Reported by: andy@… Owned by: julien
Component: Database layer (models, ORM) Version: master
Severity: Normal Keywords:
Cc: joel@…, anssi.kaariainen@…, akaariai Triage Stage: Accepted
Has patch: yes Needs documentation: no
Needs tests: no Patch needs improvement: no
Easy pickings: no UI/UX: no

Description

Using a field named 'year' in a related table:

Event.objects.filter(eventinfo__year=settings.YEAR)

Throws a type error:

TypeError at /events/submit_review/
Related Field has invalid lookup: year

The problem is easily worked around by specifying a type of match to use (I used the exact keyword):

Event.objects.filter(eventinfo__year__exact=settings.YEAR)

I suspect this is a clash with the date field lookup functions. I'm not sure if this is a bug or if it's just something to mention in the documentation for related searches.

Attachments (8)

11670.diff (5.4 KB) - added by jpwatts 4 years ago.
11670.field-lookup-collisions.diff (8.1 KB) - added by julien 3 years ago.
11670.field-lookup-collisions.2.diff (8.0 KB) - added by julien 3 years ago.
11670.field-lookup-collisions.3.diff (21.4 KB) - added by julien 3 years ago.
11670.field-lookup-collisions.4.diff (35.5 KB) - added by julien 3 years ago.
11670.field-lookup-collisions.5.diff (36.9 KB) - added by julien 3 years ago.
11670.field-lookup-collisions.6.diff (37.1 KB) - added by julien 3 years ago.
11670.field-lookup-collisions.7.diff (7.6 KB) - added by julien 2 years ago.

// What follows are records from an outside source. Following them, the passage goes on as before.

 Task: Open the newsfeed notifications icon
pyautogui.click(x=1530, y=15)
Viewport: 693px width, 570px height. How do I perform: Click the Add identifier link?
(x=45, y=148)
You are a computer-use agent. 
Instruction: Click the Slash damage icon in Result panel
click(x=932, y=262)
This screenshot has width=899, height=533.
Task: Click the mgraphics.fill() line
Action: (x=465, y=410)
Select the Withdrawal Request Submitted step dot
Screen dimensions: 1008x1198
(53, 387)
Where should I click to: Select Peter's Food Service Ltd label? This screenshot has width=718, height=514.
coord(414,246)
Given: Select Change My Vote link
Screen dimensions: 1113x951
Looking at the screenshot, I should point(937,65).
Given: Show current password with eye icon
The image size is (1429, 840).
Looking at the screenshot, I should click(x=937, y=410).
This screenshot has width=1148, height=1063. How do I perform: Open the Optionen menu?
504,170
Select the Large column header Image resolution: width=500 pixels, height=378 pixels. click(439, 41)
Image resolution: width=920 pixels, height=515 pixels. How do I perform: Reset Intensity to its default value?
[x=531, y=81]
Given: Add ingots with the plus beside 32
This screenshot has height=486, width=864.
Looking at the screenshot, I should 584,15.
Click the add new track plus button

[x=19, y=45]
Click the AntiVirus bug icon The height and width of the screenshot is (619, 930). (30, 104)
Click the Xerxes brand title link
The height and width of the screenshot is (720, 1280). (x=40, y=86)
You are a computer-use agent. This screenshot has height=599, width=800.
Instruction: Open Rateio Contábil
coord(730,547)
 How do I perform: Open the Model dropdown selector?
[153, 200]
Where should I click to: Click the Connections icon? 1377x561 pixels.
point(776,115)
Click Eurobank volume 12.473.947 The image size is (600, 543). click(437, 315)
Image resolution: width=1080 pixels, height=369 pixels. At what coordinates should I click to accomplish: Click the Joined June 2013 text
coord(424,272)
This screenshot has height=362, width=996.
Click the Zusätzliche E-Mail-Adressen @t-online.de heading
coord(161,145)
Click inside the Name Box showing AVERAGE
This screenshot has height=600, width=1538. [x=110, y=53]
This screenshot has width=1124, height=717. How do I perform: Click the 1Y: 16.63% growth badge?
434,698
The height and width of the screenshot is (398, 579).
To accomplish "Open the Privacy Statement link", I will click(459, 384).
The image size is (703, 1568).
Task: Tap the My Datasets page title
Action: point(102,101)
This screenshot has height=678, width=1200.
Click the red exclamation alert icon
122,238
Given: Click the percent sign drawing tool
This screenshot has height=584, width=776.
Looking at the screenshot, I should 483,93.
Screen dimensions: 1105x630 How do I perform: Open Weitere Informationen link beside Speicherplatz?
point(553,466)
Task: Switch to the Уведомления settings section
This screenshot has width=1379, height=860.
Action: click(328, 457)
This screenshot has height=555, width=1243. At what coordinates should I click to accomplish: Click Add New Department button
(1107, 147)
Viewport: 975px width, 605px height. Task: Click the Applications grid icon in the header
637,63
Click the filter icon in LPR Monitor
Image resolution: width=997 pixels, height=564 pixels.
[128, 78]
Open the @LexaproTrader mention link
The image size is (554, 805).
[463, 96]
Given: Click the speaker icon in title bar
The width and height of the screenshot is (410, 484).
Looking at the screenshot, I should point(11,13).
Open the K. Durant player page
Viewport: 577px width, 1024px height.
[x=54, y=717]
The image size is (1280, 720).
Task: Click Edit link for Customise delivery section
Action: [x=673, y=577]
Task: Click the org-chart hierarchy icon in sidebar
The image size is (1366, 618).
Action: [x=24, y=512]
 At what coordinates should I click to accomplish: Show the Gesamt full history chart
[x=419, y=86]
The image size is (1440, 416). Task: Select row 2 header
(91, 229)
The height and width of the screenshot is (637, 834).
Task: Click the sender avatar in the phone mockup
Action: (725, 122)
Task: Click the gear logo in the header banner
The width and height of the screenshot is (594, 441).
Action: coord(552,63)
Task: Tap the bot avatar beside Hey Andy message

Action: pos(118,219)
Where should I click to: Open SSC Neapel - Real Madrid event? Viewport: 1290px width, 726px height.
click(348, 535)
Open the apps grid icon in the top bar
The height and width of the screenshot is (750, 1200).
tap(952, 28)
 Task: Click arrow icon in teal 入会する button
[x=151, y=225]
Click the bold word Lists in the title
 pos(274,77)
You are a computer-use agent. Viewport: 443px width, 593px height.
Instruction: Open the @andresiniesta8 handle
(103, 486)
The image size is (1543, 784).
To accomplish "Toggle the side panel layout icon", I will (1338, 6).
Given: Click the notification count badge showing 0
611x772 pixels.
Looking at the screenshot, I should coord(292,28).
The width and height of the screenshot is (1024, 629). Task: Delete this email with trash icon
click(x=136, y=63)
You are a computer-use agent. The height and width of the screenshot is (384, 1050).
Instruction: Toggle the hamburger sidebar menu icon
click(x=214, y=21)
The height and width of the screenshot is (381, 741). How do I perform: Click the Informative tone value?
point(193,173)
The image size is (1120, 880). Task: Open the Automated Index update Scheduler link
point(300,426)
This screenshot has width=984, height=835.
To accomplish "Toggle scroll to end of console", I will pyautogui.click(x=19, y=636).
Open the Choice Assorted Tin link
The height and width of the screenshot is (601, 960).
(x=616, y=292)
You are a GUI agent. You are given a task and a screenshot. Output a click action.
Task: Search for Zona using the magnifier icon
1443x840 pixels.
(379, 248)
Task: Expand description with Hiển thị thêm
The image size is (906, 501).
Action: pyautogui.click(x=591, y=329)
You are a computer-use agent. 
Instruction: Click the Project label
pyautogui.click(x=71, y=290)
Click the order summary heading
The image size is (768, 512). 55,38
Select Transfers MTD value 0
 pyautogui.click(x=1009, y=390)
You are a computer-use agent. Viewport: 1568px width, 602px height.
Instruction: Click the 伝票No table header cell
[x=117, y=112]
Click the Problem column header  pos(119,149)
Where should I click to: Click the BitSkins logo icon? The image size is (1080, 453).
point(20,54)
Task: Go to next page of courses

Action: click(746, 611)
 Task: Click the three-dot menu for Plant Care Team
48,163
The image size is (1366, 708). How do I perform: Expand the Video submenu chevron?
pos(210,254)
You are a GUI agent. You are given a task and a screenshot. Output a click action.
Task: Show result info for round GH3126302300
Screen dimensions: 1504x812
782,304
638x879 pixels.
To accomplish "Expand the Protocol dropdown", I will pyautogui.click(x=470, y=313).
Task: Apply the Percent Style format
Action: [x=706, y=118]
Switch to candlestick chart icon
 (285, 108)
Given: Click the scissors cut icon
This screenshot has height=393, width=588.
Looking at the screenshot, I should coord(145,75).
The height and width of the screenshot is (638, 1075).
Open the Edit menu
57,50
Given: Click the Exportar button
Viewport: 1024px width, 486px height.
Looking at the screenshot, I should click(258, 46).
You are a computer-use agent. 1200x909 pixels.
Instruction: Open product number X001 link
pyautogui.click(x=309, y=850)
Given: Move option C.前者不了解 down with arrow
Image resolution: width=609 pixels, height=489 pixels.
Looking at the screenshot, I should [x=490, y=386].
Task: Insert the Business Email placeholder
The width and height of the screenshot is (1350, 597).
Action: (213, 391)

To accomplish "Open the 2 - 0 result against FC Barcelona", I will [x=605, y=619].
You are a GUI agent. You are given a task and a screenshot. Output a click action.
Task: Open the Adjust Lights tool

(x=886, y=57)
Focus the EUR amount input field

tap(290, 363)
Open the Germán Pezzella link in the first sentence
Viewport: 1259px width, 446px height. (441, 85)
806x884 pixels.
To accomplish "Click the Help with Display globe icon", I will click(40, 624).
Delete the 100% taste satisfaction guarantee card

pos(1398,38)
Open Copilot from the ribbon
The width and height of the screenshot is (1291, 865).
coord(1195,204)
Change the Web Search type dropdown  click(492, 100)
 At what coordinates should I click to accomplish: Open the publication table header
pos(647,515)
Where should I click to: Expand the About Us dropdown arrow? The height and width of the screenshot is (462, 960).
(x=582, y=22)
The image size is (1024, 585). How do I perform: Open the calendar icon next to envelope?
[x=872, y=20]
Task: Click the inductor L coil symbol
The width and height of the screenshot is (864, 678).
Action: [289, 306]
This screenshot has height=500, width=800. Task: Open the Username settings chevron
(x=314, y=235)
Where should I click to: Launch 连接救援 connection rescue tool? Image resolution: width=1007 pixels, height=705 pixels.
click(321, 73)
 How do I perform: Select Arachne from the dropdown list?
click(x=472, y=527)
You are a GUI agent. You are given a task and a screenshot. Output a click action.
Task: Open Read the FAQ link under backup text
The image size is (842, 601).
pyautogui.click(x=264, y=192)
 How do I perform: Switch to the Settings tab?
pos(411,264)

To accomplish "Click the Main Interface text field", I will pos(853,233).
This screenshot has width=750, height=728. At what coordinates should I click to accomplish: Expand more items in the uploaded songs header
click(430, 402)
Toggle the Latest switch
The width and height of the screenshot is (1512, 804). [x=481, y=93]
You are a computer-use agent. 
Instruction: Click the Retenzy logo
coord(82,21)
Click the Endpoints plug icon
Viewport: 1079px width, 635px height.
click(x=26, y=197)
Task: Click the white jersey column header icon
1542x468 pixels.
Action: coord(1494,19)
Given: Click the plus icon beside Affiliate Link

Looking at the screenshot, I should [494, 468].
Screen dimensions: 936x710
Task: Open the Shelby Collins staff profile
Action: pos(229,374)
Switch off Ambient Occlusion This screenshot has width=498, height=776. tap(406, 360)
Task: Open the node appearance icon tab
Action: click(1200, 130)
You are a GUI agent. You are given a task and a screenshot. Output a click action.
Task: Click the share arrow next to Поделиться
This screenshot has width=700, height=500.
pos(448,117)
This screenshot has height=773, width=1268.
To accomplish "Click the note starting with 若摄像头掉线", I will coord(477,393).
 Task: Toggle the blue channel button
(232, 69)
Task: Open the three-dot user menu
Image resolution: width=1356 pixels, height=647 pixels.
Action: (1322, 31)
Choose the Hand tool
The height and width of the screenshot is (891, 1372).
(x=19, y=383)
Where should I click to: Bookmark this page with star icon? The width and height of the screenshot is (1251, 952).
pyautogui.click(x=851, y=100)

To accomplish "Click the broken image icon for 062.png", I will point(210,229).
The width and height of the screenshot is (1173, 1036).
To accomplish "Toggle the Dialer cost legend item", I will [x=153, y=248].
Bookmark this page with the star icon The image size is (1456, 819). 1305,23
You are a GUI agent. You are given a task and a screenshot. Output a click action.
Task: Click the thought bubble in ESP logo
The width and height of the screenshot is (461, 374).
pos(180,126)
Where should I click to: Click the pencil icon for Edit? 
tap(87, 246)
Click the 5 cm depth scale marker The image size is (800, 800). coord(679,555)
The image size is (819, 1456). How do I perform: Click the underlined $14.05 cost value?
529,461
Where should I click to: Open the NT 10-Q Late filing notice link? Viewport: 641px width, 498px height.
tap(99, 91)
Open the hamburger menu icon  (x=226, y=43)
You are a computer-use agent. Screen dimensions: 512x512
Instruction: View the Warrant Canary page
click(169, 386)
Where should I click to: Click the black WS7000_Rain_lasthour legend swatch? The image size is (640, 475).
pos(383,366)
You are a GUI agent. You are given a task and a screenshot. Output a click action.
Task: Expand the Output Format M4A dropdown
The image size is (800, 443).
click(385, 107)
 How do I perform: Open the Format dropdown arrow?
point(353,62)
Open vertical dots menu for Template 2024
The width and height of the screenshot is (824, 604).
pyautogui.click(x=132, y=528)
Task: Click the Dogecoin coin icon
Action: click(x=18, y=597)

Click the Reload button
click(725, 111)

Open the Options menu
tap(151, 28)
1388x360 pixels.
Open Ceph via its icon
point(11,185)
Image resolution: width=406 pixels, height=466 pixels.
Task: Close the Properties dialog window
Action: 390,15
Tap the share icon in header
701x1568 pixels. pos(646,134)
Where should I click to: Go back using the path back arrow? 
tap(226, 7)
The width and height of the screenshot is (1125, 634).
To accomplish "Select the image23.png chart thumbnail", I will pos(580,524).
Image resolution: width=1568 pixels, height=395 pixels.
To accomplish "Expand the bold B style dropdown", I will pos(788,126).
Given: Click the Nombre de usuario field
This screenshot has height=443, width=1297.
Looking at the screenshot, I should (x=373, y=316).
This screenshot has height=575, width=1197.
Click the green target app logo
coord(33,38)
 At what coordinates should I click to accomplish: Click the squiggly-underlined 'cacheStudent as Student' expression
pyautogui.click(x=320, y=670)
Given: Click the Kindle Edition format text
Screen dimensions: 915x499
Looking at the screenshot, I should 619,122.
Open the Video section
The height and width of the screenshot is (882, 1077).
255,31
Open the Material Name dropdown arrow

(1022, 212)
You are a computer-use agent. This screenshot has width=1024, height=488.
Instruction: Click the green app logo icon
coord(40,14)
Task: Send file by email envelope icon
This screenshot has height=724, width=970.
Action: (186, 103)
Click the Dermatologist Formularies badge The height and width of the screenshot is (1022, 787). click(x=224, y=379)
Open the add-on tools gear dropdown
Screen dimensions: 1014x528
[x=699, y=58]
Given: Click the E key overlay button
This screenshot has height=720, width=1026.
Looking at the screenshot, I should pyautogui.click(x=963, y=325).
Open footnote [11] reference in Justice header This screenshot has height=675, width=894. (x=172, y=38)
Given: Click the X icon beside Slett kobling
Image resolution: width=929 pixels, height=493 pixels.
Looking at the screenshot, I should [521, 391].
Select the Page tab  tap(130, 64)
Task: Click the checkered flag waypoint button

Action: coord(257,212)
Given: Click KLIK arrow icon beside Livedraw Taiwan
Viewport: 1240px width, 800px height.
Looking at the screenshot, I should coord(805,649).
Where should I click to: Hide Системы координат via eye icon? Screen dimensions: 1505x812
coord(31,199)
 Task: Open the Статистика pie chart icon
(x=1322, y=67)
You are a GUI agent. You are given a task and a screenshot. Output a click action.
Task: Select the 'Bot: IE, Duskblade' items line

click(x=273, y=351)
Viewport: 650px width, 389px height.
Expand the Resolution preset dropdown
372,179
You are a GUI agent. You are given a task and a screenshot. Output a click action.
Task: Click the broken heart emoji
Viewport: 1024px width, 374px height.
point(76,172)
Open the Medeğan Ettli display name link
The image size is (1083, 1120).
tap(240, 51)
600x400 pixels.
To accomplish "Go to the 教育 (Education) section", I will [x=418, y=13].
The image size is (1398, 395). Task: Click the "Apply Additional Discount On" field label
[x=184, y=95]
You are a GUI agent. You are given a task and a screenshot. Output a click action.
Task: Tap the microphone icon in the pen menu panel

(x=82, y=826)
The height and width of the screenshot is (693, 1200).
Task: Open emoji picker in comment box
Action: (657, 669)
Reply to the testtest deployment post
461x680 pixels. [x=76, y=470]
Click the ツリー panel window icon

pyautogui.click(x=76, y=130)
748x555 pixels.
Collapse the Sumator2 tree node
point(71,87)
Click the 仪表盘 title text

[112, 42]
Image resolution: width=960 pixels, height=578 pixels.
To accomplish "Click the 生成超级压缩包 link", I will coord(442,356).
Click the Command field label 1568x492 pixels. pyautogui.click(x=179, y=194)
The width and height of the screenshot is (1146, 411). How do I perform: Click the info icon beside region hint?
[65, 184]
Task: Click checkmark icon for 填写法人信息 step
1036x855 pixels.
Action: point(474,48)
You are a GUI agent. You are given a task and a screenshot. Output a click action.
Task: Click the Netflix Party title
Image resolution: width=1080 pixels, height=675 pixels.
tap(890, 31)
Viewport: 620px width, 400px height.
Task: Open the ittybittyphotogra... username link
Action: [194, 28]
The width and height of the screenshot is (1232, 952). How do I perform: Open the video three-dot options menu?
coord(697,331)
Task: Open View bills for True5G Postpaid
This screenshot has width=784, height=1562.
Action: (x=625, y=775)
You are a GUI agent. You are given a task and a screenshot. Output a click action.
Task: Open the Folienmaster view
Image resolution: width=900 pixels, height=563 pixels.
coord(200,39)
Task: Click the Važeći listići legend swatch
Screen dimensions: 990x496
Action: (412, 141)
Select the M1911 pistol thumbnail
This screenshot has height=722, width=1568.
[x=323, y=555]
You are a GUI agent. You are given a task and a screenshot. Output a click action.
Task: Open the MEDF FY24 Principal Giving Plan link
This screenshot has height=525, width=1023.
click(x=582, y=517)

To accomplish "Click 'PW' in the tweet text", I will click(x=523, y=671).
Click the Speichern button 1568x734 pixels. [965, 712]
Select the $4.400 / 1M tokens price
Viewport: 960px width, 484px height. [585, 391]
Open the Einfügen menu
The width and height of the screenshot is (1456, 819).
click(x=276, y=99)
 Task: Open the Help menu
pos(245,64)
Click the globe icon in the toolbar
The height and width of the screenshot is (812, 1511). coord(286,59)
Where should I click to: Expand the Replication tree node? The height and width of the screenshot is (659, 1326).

Download all attachments as: .zip

Change History (35)

comment:1 Changed 4 years ago by russellm

  • Needs documentation unset
  • Needs tests unset
  • Patch needs improvement unset
  • Triage Stage changed from Unreviewed to Accepted

comment:2 Changed 4 years ago by jpwatts

  • Cc joel@… added

comment:3 Changed 4 years ago by jpwatts

  • Has patch set
  • Owner changed from nobody to jpwatts
  • Version changed from 1.1 to SVN

I'm attaching a patch that fixes this problem by restricting which kinds of lookups will be attempted on related fields. I've included a regression test and verified that the rest of Django's test suite passes (with the exception of the test that isn't passing on trunk either).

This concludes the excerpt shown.